» **Records for the exercise**
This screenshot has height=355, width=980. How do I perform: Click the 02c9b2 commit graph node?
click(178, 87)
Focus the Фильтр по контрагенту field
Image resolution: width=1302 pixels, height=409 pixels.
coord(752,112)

» **The task**
Each line of the data must be returned exactly.

» **Exercise response**
This screenshot has height=355, width=980. How do I perform: Click the 02c9b2 commit graph node?
click(178, 87)
Focus the Фильтр по контрагенту field
Image resolution: width=1302 pixels, height=409 pixels.
coord(752,112)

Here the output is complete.